Aims: In routine diagnosis of lymphoma, initial non-specialist triage is carried out when the sample is biopsied to determine if referral to specialised haematopathology services is needed. This places a heavy burden on pathology services, causes delays and often results in over-referral of benign cases. We aimed to develop an automated triage system using artificial intelligence (AI) to enable more accurate and rapid referral of cases, thereby addressing these issues.
Methods: A retrospective dataset of H&E-stained whole slide images (WSI) of lymph nodes was taken from Newcastle University Hospital (302 cases) and Manchester Royal Infirmary Hospital (339 cases) with approximately equal representation of the 3 most prevalent lymphoma subtypes: follicular lymphoma, diffuse large B-cell and classic Hodgkin's lymphoma, as well as reactive controls. A subset (80%) of the data was used for training, a further validation subset (10%) for model selection and a final non-overlapping test subset (10%) for clinical evaluation.
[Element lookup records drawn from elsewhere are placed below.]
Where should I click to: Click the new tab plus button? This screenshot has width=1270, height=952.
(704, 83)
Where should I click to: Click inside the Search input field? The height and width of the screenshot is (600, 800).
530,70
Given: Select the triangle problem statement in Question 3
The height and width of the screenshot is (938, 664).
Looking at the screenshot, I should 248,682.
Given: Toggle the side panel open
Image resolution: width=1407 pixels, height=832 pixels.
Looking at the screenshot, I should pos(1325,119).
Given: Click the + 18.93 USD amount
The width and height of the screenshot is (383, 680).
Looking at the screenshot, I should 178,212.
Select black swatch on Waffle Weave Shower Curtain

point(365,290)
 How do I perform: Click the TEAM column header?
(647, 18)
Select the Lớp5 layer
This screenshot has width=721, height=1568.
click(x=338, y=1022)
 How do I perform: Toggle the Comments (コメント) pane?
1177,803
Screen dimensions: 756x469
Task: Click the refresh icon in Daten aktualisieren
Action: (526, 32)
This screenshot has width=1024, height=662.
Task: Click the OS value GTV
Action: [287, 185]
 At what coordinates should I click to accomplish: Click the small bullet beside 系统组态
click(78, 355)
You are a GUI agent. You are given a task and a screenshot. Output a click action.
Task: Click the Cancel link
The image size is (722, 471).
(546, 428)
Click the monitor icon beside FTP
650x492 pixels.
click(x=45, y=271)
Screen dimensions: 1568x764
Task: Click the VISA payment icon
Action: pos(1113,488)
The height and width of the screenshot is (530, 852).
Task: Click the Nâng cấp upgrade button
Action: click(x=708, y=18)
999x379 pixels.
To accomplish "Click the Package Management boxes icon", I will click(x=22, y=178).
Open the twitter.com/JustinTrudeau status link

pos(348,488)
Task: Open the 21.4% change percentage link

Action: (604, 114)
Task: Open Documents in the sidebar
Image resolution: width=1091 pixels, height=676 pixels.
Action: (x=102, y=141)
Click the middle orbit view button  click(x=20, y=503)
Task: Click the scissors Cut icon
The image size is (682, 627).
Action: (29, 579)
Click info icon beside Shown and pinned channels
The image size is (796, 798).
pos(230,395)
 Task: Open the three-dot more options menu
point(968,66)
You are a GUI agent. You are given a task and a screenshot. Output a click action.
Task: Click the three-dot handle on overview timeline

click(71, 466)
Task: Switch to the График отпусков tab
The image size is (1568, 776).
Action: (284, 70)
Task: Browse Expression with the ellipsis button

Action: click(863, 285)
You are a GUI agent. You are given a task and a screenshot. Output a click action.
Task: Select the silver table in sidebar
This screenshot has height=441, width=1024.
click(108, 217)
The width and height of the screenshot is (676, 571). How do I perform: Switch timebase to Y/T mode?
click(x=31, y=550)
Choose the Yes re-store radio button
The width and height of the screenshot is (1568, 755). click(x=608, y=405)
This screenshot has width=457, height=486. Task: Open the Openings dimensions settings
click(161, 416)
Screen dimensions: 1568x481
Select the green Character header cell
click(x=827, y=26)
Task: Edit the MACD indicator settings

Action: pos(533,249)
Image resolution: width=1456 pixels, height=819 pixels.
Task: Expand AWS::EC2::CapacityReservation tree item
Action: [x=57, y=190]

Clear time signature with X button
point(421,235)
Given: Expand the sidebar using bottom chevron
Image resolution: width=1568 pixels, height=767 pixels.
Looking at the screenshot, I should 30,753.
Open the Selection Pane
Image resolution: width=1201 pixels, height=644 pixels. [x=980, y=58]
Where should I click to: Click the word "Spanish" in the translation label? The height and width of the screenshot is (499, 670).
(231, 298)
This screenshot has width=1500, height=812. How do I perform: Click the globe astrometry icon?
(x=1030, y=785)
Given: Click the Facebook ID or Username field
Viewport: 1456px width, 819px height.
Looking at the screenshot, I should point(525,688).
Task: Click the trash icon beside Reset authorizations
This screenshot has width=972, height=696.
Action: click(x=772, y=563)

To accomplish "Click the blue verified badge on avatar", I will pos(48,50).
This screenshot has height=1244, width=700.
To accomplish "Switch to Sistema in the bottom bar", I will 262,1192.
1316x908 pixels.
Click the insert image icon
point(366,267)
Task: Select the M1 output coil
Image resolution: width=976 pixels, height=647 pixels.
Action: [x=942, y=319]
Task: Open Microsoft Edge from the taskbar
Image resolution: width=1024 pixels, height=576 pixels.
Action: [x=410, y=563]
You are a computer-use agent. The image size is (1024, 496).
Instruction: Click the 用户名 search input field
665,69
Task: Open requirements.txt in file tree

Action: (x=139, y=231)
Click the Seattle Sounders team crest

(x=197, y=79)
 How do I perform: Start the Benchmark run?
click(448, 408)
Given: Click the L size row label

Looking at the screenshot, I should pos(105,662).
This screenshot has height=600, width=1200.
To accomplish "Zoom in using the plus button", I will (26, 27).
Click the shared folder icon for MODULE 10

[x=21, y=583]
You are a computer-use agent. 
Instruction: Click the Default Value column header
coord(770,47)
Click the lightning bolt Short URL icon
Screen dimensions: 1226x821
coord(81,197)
Results: AI triage achieved multiclass accuracy of 0.828±0.041 and overall accuracy of 0.932±0.024 when discriminating between reactive and malignant cases. Its ability to detect lymphoma was equivalent to that of two haematopathologists (0.925, 0.950) and higher than a non-specialist pathologist (0.75) repeating the same task. To aid explainability, the AI tool also provides uncertainty estimation and attention heatmaps.
Conclusions: Automated triage using AI holds great promise in contributing to the accurate and timely diagnosis of lymphoma, ultimately benefiting patient care and outcomes.
Keywords: Histology; Image Processing, Computer-Assisted; LYMPHOMA; Machine Learning.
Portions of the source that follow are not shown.